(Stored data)
▼▼▼

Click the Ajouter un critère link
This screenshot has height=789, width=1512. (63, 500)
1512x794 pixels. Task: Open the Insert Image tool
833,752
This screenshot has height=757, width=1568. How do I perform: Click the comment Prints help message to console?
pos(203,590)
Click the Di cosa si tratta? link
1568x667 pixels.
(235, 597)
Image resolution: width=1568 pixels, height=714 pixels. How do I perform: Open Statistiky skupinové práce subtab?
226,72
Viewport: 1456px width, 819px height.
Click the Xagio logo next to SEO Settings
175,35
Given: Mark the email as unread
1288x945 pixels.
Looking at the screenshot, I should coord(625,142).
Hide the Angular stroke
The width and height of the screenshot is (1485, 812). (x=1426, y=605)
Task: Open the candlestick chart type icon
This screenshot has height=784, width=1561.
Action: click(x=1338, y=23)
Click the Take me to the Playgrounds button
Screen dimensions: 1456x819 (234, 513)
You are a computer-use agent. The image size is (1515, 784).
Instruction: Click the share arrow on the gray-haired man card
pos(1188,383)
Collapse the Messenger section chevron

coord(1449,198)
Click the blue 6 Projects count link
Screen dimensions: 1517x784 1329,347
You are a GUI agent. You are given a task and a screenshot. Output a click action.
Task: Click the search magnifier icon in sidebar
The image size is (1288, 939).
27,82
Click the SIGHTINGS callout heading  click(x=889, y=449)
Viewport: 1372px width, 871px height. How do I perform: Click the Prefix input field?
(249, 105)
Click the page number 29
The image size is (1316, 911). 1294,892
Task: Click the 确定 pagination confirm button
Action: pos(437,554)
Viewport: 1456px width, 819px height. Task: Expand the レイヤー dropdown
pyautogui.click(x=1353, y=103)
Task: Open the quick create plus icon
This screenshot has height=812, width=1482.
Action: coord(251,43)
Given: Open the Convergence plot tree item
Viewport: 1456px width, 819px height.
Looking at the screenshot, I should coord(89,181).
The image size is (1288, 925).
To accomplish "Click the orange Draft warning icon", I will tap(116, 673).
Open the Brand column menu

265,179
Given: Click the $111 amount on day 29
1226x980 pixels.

▲▲▲

▶ **WORK TO COMPLETE**
Exactly as shown above, write out all the records.

▶ **RESULT FOR THIS EXERCISE**
Click the Ajouter un critère link
This screenshot has height=789, width=1512. (63, 500)
1512x794 pixels. Task: Open the Insert Image tool
833,752
This screenshot has height=757, width=1568. How do I perform: Click the comment Prints help message to console?
pos(203,590)
Click the Di cosa si tratta? link
1568x667 pixels.
(235, 597)
Image resolution: width=1568 pixels, height=714 pixels. How do I perform: Open Statistiky skupinové práce subtab?
226,72
Viewport: 1456px width, 819px height.
Click the Xagio logo next to SEO Settings
175,35
Given: Mark the email as unread
1288x945 pixels.
Looking at the screenshot, I should coord(625,142).
Hide the Angular stroke
The width and height of the screenshot is (1485, 812). (x=1426, y=605)
Task: Open the candlestick chart type icon
This screenshot has height=784, width=1561.
Action: click(x=1338, y=23)
Click the Take me to the Playgrounds button
Screen dimensions: 1456x819 (234, 513)
You are a computer-use agent. The image size is (1515, 784).
Instruction: Click the share arrow on the gray-haired man card
pos(1188,383)
Collapse the Messenger section chevron

coord(1449,198)
Click the blue 6 Projects count link
Screen dimensions: 1517x784 1329,347
You are a GUI agent. You are given a task and a screenshot. Output a click action.
Task: Click the search magnifier icon in sidebar
The image size is (1288, 939).
27,82
Click the SIGHTINGS callout heading  click(x=889, y=449)
Viewport: 1372px width, 871px height. How do I perform: Click the Prefix input field?
(249, 105)
Click the page number 29
The image size is (1316, 911). 1294,892
Task: Click the 确定 pagination confirm button
Action: pos(437,554)
Viewport: 1456px width, 819px height. Task: Expand the レイヤー dropdown
pyautogui.click(x=1353, y=103)
Task: Open the quick create plus icon
This screenshot has height=812, width=1482.
Action: coord(251,43)
Given: Open the Convergence plot tree item
Viewport: 1456px width, 819px height.
Looking at the screenshot, I should coord(89,181).
The image size is (1288, 925).
To accomplish "Click the orange Draft warning icon", I will tap(116, 673).
Open the Brand column menu

265,179
Given: Click the $111 amount on day 29
1226x980 pixels.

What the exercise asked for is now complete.